Judge declares trial quashed in Evaluator Contra Costa misconduct case
MARTINEZ – Although he apparently lost this week’s election for a supervisor seat, Contra Costa County Assessor Gus Kramer could at least keep his current post after a judge said on Friday the quashing of the trial in the misconduct case against him.
Superior Court Judge John Cope’s action came after a jury said it could not unanimously decide whether Kramer was guilty of making sexual comments to his employees and uttering an ethnic insult to a worker, thus creating a hostile work environment.
Trial stems from Contra Costa County Civilian Grand Jury finding that Kramer should be removed from office for “willful or corrupt” misconduct and creation of a hostile working environment.
The the complaint he investigated alleged that from 2013 to 2019, Kramer made sexual comments repeatedly at women working in his office and ethnically insulted a male employee.
But after a trial in which Kramer’s lawyers portrayed him as the victim of a smear campaign by ambitious women and a disgraced employee, the jury could not agree on whether the allegations constituted workplace harassment under state law or whether he should be fired from duty .
The only thing the jurors could agree on was that Kramer did not create a hostile work environment for a young former employee who testified that he told her she looked “hot” on a wedding dress photo and once crouched down next to her and asked her to print some documents from the computer.
Although lawyers did not probe jurors, Cope declared the trial canceled because they could not come to a unanimous conclusion on the allegations of three other witnesses. This is what would have been necessary to revoke it.
The process of removing elected municipal or county officials through a grand jury charge alleging “corrupt or willful misconduct” is rarely used, although permitted by a 1943 state law. was continued as criminal proceedings, although a guilty verdict would have led to impeachment instead of a prison sentence.
“We are disappointed with the verdict,” said Scott Alonso, spokesperson for the district attorney’s office. Prosecutors are assessing whether to retry the case, he added.
A hearing is scheduled for November 17 to determine next steps.
Kramer’s attorney, Michael Rains, said in an interview on Friday that the experience reminded Kramer how comments can be interpreted in the workplace and to be more careful.
“He took it not just as a learning tool – but something that he incorporated or tried to incorporate into his office,” Rains said.
However, he added, “the things that can still make people uncomfortable – in the law – do not reach the level of hostile work environment as defined by the courts or the law. herself”.
Kramer, who was re-elected as assessor in 2018, has two more years to serve. He ran against Federal Supervisor Glover for the District 5 Supervisory Board seat in Tuesday’s election, but early feedback indicates he will lose that contest.
During the trial, witnesses said Kramer bragged to employees about his “conquests” with women, made sexual comments about women’s bodies and sent inappropriate text messages to an employee who sent him a message. texting while on vacation.

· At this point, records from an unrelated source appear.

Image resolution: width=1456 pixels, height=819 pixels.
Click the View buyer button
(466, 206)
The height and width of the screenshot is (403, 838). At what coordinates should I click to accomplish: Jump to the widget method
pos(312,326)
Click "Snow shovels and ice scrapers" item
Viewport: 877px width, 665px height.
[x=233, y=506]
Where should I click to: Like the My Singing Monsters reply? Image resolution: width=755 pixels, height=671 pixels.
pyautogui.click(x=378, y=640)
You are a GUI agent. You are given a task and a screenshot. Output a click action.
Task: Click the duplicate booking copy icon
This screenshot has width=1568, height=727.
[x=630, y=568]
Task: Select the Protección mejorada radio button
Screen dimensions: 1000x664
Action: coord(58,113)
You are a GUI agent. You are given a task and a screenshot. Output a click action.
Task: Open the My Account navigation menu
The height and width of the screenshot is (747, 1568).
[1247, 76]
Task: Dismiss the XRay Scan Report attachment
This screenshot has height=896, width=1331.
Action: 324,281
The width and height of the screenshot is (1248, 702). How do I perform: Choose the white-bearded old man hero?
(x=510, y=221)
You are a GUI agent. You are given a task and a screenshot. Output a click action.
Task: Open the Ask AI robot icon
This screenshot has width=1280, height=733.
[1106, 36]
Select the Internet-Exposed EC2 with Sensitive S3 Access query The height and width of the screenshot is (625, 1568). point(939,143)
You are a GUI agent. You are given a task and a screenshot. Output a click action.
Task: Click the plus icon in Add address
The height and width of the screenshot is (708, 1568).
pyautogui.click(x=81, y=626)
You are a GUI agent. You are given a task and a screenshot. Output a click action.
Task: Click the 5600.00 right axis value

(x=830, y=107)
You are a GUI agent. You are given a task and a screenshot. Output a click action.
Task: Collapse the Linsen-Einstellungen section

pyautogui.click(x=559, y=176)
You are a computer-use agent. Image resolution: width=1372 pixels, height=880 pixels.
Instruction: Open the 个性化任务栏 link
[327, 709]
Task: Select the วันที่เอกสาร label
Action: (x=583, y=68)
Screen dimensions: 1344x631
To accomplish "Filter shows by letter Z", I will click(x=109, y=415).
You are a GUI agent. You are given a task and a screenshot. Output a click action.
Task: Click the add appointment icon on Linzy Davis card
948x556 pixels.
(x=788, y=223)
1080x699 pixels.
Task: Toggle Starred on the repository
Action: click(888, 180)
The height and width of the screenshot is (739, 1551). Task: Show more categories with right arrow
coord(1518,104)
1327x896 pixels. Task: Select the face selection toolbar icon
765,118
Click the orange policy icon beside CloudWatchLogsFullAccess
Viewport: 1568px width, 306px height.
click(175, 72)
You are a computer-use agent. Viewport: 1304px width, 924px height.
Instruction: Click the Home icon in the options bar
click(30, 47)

Kramer told two workers at the assessor’s office that he gave a female relative a vibrator as a Christmas present, they said. Another employee said Kramer told a graphic story or joke about people having anal sex and made racist comments to another employee, including using an offensive ethnic slur while talking to an employee and telling them that “white men would never vote for af * ***** Mexican.
Kramer did not take a position during the trial, but Rains disputed those allegations in court, saying two of the employees essentially resolved their issues with Kramer in 2015 when their concerns about some comments he made were brought to knowledge of an assistant assessor. After the assistant assessor relayed the complaint, Kramer said he would no longer talk to employees about anything other than business, Rains said.
Kramer confirmed the deal and had almost no contact with the women, Rains said, adding that some of the claims were either exaggerated or fabricated. He brought witnesses to the stand to testify about some of the perceived motivations of the employees who made the allegations against Kramer, calling one of the accusers “manipulative.”
Kramer, who was first elected as a non-partisan assessor in 1994, also has an ongoing civil lawsuit against the county related in part to the misconduct allegations.
In 2018, when a county investigation found “it was more likely than not” that Kramer made “inappropriate” comments to two employees, the supervisory board voted to censure Kramer and fired the matter. to the civil grand jury.
Kramer then sued the county, claiming he failed to hand over the no-confidence vote documents and violated open meeting laws by discussing the matter behind closed doors. The trial remains open.
Kramer declined to comment for this story, relying on Rains.